Print the listing in full, keeping every line exactly as it is.
------ DATA LISTING
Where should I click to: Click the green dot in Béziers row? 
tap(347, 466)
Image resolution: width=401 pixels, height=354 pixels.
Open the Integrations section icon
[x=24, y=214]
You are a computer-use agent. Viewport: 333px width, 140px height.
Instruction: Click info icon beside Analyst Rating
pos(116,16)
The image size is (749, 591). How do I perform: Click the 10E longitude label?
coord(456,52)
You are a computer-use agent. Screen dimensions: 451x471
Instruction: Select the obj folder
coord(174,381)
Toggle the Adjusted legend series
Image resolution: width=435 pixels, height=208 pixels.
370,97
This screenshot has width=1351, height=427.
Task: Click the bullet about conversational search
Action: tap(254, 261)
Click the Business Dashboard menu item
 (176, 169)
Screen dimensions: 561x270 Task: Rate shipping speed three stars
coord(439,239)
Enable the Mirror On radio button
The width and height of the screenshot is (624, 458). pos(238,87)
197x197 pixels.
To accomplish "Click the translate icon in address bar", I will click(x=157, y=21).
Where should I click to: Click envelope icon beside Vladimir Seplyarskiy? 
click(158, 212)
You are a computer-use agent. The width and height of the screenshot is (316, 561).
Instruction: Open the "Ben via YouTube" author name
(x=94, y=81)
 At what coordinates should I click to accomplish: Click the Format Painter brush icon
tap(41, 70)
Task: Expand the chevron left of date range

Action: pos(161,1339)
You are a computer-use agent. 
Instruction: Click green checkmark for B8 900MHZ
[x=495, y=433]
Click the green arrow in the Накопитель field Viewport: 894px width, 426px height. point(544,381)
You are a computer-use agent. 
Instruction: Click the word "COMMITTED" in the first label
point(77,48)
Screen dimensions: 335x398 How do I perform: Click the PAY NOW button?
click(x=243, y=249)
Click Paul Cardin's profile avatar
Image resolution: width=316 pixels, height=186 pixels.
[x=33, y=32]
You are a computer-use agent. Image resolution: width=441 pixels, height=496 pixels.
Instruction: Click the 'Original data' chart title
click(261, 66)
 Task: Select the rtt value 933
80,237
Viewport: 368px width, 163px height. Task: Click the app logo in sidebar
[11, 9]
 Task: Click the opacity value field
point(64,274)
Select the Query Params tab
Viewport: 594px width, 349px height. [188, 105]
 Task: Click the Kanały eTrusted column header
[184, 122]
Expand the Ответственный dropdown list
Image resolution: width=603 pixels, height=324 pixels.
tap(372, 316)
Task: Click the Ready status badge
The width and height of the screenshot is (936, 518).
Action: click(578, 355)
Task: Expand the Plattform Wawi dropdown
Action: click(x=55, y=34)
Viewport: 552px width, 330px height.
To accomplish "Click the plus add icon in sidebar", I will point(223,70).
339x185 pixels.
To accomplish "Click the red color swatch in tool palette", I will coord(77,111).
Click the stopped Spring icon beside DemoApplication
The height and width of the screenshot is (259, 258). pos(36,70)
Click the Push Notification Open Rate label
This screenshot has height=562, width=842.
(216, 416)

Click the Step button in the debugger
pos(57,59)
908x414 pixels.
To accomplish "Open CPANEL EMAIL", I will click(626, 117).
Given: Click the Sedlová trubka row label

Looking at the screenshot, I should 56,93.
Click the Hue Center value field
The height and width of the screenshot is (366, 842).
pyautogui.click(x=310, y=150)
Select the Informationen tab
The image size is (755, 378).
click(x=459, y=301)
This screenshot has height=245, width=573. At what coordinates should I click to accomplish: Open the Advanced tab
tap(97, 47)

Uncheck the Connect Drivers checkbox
------------
OUTPUT OF THE EXERCISE
Where should I click to: Click the green dot in Béziers row? 
tap(347, 466)
Image resolution: width=401 pixels, height=354 pixels.
Open the Integrations section icon
[x=24, y=214]
You are a computer-use agent. Viewport: 333px width, 140px height.
Instruction: Click info icon beside Analyst Rating
pos(116,16)
The image size is (749, 591). How do I perform: Click the 10E longitude label?
coord(456,52)
You are a computer-use agent. Screen dimensions: 451x471
Instruction: Select the obj folder
coord(174,381)
Toggle the Adjusted legend series
Image resolution: width=435 pixels, height=208 pixels.
370,97
This screenshot has width=1351, height=427.
Task: Click the bullet about conversational search
Action: tap(254, 261)
Click the Business Dashboard menu item
 (176, 169)
Screen dimensions: 561x270 Task: Rate shipping speed three stars
coord(439,239)
Enable the Mirror On radio button
The width and height of the screenshot is (624, 458). pos(238,87)
197x197 pixels.
To accomplish "Click the translate icon in address bar", I will click(x=157, y=21).
Where should I click to: Click envelope icon beside Vladimir Seplyarskiy? 
click(158, 212)
You are a computer-use agent. The width and height of the screenshot is (316, 561).
Instruction: Open the "Ben via YouTube" author name
(x=94, y=81)
 At what coordinates should I click to accomplish: Click the Format Painter brush icon
tap(41, 70)
Task: Expand the chevron left of date range

Action: pos(161,1339)
You are a computer-use agent. 
Instruction: Click green checkmark for B8 900MHZ
[x=495, y=433]
Click the green arrow in the Накопитель field Viewport: 894px width, 426px height. point(544,381)
You are a computer-use agent. 
Instruction: Click the word "COMMITTED" in the first label
point(77,48)
Screen dimensions: 335x398 How do I perform: Click the PAY NOW button?
click(x=243, y=249)
Click Paul Cardin's profile avatar
Image resolution: width=316 pixels, height=186 pixels.
[x=33, y=32]
You are a computer-use agent. Image resolution: width=441 pixels, height=496 pixels.
Instruction: Click the 'Original data' chart title
click(261, 66)
 Task: Select the rtt value 933
80,237
Viewport: 368px width, 163px height. Task: Click the app logo in sidebar
[11, 9]
 Task: Click the opacity value field
point(64,274)
Select the Query Params tab
Viewport: 594px width, 349px height. [188, 105]
 Task: Click the Kanały eTrusted column header
[184, 122]
Expand the Ответственный dropdown list
Image resolution: width=603 pixels, height=324 pixels.
tap(372, 316)
Task: Click the Ready status badge
The width and height of the screenshot is (936, 518).
Action: click(578, 355)
Task: Expand the Plattform Wawi dropdown
Action: click(x=55, y=34)
Viewport: 552px width, 330px height.
To accomplish "Click the plus add icon in sidebar", I will point(223,70).
339x185 pixels.
To accomplish "Click the red color swatch in tool palette", I will coord(77,111).
Click the stopped Spring icon beside DemoApplication
The height and width of the screenshot is (259, 258). pos(36,70)
Click the Push Notification Open Rate label
This screenshot has height=562, width=842.
(216, 416)

Click the Step button in the debugger
pos(57,59)
908x414 pixels.
To accomplish "Open CPANEL EMAIL", I will click(626, 117).
Given: Click the Sedlová trubka row label

Looking at the screenshot, I should 56,93.
Click the Hue Center value field
The height and width of the screenshot is (366, 842).
pyautogui.click(x=310, y=150)
Select the Informationen tab
The image size is (755, 378).
click(x=459, y=301)
This screenshot has height=245, width=573. At what coordinates should I click to accomplish: Open the Advanced tab
tap(97, 47)

Uncheck the Connect Drivers checkbox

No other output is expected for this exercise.